In [2]:
import os
import pandas as pd
from PyPDF2 import PdfReader
import docx2txt
import nltk
from nltk import sent_tokenize, pos_tag, ne_chunk
from nltk import download, find


In [3]:
download('punkt')
download('averaged_perceptron_tagger')
download('maxent_ne_chunker')
download('words')


[nltk_data] Downloading package punkt to
[nltk_data]     C:\Users\Dell\AppData\Roaming\nltk_data...
[nltk_data]   Package punkt is already up-to-date!
[nltk_data] Downloading package averaged_perceptron_tagger to
[nltk_data]     C:\Users\Dell\AppData\Roaming\nltk_data...
[nltk_data]   Package averaged_perceptron_tagger is already up-to-
[nltk_data]       date!
[nltk_data] Downloading package maxent_ne_chunker to
[nltk_data]     C:\Users\Dell\AppData\Roaming\nltk_data...
[nltk_data]   Package maxent_ne_chunker is already up-to-date!
[nltk_data] Downloading package words to
[nltk_data]     C:\Users\Dell\AppData\Roaming\nltk_data...
[nltk_data]   Package words is already up-to-date!


True

In [5]:
def extract_text_from_pdf(pdf_path):
    with open(pdf_path, 'rb') as pdf_file:
        pdf_reader = PdfReader(pdf_file)
        text = ''
        for page_num in range(len(pdf_reader.pages)):
            text += pdf_reader.pages[page_num].extract_text()
        return text

def extract_text_from_docx(docx_path):
    return docx2txt.process(docx_path)

def extract_names(txt):
    person_names = []
    for sent in sent_tokenize(txt):
        for chunk in ne_chunk(pos_tag(nltk.word_tokenize(sent))):
            if hasattr(chunk, 'label') and chunk.label() == 'PERSON':
                person_names.append(
                    ' '.join(chunk_leave[0] for chunk_leave in chunk.leaves())
                )
    return person_names

def parse_resume(file_path):
    if file_path.endswith('.pdf'):
        text = extract_text_from_pdf(file_path)
    elif file_path.endswith('.docx'):
        text = extract_text_from_docx(file_path)
    else:
        raise ValueError("Unsupported file format")

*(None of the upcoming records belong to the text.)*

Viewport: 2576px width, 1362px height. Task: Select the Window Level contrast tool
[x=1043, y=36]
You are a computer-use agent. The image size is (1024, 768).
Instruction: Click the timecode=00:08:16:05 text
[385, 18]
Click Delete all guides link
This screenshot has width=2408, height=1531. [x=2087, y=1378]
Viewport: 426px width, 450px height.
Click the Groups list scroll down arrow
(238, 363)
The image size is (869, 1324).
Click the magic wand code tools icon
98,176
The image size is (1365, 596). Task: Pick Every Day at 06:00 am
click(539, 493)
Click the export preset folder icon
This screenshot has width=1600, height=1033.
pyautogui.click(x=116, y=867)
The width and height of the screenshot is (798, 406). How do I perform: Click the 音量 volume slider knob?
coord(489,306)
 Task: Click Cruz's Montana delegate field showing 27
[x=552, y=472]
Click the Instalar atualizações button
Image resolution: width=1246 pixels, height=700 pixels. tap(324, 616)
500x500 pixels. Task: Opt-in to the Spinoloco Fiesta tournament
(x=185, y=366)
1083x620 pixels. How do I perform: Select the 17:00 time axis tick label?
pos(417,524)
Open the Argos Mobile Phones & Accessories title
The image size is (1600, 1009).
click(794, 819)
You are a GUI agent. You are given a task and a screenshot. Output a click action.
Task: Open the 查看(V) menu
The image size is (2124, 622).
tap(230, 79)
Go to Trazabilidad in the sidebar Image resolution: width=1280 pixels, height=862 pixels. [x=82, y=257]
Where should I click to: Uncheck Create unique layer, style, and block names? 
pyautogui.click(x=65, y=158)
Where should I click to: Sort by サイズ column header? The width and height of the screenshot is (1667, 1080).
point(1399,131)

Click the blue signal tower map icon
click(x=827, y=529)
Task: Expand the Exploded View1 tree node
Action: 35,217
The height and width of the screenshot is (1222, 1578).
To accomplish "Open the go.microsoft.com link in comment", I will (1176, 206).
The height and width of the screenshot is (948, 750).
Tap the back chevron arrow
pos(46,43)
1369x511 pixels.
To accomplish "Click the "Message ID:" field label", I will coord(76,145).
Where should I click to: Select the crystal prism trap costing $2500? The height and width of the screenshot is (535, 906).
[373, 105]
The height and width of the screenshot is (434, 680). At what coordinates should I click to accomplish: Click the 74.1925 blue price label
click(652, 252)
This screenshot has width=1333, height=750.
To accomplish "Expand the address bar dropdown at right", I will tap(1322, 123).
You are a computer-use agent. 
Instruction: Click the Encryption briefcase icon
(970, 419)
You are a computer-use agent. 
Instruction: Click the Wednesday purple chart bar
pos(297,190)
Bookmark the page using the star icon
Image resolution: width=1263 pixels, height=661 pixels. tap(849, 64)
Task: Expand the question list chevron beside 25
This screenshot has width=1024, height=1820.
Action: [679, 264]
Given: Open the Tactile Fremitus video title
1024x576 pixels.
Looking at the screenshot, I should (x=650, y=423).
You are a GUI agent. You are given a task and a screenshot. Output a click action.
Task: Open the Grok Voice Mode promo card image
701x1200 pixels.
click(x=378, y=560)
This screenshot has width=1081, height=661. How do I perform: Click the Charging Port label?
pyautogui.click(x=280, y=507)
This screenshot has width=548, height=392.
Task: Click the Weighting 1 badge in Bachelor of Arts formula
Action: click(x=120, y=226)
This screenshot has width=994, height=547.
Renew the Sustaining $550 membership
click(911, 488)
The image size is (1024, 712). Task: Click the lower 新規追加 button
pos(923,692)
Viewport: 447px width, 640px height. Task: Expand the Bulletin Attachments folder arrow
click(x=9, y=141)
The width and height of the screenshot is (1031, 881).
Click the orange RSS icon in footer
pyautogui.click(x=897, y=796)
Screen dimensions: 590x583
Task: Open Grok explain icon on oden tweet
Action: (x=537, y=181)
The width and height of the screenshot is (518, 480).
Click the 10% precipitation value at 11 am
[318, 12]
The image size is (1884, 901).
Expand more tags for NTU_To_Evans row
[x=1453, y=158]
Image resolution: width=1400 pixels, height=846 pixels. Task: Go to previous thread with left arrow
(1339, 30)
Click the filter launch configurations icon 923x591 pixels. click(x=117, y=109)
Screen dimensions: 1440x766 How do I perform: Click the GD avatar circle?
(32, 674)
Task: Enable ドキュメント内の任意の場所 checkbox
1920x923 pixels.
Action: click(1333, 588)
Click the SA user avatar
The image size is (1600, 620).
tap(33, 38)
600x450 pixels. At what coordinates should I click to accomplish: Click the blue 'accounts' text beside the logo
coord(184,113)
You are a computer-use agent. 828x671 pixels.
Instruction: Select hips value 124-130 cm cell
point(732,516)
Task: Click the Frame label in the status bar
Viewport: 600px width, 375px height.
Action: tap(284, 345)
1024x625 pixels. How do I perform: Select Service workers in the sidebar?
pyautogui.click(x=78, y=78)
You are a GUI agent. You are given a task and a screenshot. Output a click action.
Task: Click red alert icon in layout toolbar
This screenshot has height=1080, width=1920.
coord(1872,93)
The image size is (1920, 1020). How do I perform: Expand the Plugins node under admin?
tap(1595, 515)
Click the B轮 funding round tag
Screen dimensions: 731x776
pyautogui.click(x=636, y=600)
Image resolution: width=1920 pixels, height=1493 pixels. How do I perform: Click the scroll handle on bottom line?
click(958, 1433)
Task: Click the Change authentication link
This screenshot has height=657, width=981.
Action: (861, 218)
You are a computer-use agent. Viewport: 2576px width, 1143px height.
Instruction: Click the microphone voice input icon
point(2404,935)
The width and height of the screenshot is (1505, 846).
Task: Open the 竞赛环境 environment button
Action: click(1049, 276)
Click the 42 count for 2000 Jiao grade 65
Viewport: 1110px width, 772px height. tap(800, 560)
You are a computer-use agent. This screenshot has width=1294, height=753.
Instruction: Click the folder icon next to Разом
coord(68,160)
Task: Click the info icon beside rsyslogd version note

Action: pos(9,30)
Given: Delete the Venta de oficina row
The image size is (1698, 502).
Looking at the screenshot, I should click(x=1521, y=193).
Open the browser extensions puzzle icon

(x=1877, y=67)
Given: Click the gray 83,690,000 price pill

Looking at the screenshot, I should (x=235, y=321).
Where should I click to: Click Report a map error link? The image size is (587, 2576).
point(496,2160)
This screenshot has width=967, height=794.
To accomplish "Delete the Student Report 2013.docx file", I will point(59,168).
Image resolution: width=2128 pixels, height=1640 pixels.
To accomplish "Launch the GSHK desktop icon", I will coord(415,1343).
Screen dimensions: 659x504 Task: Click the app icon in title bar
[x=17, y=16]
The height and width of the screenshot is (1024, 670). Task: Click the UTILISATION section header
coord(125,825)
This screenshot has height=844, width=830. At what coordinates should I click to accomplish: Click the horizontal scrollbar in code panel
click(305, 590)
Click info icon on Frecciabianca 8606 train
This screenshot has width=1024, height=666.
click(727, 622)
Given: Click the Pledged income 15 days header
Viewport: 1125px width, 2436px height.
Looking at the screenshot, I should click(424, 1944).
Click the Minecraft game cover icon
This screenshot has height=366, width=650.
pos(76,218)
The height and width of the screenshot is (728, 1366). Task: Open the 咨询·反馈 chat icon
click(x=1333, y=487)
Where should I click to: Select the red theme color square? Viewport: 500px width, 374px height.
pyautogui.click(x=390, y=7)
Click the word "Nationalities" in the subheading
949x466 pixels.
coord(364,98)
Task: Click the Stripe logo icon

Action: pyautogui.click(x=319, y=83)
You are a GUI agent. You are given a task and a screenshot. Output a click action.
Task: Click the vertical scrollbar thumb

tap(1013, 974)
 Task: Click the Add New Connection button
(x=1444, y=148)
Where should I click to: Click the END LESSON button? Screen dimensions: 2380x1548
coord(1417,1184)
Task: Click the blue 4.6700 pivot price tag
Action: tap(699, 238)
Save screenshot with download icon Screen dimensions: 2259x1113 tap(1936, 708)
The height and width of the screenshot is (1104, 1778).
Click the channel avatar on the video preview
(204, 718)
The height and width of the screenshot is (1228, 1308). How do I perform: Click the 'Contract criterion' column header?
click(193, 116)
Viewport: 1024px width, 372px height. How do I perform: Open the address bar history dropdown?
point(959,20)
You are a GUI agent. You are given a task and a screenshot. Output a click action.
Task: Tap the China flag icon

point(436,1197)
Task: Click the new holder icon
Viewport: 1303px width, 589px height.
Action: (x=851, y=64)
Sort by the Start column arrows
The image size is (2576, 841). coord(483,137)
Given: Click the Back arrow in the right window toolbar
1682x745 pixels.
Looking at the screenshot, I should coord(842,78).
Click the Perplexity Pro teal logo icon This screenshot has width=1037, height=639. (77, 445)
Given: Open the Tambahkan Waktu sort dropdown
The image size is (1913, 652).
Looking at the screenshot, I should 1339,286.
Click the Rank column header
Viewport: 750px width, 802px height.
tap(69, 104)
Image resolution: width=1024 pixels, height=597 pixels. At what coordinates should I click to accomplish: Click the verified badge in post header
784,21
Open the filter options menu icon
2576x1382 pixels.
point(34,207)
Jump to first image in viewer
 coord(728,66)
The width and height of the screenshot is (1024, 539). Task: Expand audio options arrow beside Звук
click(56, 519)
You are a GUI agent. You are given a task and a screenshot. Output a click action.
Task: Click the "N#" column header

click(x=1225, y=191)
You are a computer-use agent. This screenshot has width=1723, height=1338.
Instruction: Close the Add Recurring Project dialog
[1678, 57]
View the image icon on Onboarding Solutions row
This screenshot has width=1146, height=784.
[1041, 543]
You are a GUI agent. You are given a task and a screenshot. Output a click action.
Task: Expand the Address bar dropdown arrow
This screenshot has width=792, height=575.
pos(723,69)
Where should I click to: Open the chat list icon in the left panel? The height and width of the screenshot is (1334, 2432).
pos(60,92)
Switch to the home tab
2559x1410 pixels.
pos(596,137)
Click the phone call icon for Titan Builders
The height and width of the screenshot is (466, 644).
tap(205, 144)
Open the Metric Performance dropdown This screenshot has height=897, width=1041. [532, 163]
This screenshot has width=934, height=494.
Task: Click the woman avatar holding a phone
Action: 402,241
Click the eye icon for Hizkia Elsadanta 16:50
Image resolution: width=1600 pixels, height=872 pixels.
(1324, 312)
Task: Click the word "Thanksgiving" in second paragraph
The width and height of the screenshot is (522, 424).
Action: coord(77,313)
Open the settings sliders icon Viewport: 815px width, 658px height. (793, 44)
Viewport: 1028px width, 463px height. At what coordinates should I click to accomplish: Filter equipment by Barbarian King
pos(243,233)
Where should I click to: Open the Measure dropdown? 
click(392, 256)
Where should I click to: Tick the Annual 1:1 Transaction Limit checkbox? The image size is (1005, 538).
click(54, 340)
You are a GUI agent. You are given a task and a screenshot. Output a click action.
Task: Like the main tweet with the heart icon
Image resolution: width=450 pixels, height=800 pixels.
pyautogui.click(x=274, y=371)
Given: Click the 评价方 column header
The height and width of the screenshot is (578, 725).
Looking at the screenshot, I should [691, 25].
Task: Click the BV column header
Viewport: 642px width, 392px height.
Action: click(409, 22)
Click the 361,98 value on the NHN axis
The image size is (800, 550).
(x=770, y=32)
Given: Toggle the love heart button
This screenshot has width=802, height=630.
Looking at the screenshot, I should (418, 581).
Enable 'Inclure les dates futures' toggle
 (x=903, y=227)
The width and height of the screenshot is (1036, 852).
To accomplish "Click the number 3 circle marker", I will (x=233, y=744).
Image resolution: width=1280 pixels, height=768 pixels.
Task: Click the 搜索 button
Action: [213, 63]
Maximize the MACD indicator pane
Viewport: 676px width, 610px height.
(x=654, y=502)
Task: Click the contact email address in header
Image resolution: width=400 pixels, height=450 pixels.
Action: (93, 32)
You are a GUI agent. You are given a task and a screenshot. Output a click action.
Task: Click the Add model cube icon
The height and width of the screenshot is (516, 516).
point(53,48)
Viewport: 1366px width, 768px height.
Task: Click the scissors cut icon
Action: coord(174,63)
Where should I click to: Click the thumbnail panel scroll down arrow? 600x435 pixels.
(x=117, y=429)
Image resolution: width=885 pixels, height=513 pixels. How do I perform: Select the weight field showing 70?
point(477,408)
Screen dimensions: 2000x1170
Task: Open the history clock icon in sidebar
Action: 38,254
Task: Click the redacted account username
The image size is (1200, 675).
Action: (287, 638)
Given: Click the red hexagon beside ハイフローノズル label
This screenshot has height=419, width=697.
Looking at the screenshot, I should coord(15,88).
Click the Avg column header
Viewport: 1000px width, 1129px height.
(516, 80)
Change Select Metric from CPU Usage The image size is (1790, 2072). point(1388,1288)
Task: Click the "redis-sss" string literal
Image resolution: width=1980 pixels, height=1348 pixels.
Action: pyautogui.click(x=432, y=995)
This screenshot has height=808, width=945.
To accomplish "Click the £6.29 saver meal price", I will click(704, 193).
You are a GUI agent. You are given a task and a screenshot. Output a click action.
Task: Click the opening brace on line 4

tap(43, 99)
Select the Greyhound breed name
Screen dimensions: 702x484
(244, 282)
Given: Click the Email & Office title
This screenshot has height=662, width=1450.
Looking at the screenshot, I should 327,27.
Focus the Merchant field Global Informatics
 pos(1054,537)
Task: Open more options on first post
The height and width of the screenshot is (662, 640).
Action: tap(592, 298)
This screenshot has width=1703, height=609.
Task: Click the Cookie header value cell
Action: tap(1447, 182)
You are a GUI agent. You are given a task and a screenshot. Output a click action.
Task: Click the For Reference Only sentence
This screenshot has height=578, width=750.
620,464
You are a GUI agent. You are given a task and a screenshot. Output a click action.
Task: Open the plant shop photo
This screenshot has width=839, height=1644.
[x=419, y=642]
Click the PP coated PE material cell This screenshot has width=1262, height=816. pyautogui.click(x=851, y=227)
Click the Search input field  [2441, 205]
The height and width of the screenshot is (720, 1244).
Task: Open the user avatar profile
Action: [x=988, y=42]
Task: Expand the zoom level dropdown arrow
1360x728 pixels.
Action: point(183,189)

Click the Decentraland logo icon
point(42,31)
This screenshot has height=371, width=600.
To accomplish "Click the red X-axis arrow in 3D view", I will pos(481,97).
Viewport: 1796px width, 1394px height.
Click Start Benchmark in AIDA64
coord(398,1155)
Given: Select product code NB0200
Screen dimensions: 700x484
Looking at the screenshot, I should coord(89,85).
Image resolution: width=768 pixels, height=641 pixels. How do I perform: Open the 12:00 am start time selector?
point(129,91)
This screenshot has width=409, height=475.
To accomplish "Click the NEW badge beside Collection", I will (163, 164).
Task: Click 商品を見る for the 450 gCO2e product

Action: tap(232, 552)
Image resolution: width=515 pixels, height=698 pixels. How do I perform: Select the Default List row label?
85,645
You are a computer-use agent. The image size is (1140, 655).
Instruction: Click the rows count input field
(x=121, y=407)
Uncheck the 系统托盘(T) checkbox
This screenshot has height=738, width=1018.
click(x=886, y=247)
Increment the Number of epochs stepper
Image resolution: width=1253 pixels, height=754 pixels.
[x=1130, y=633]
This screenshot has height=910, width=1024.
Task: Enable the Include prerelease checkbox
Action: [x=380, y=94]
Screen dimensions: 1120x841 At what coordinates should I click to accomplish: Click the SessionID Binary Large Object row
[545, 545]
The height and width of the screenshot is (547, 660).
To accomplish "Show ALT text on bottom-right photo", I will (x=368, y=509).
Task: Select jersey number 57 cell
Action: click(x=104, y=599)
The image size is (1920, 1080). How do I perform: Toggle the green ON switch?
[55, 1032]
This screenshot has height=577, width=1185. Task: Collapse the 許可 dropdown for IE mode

    names = extract_names(text)

    # Additional parsing logic (extract skills, experience, etc.) can be added here

    return {'file_path': file_path, 'text': text, 'names': names}

def parse_resumes_in_directory(directory):
    resumes_data = []
    for filename in os.listdir(directory):
        if filename.endswith('.pdf') or filename.endswith('.docx'):
            file_path = os.path.join(directory, filename)
            parsed_resume = parse_resume(file_path)
            resumes_data.append(parsed_resume)
    return pd.DataFrame(resumes_data)


In [7]:
if __name__ == '__main__':
    resumes_directory = r"C:\Users\Dell\Desktop\RESUME\RESUMES FOLDER"  # Update with the directory containing your resumes
    resumes_df = parse_resumes_in_directory(resumes_directory)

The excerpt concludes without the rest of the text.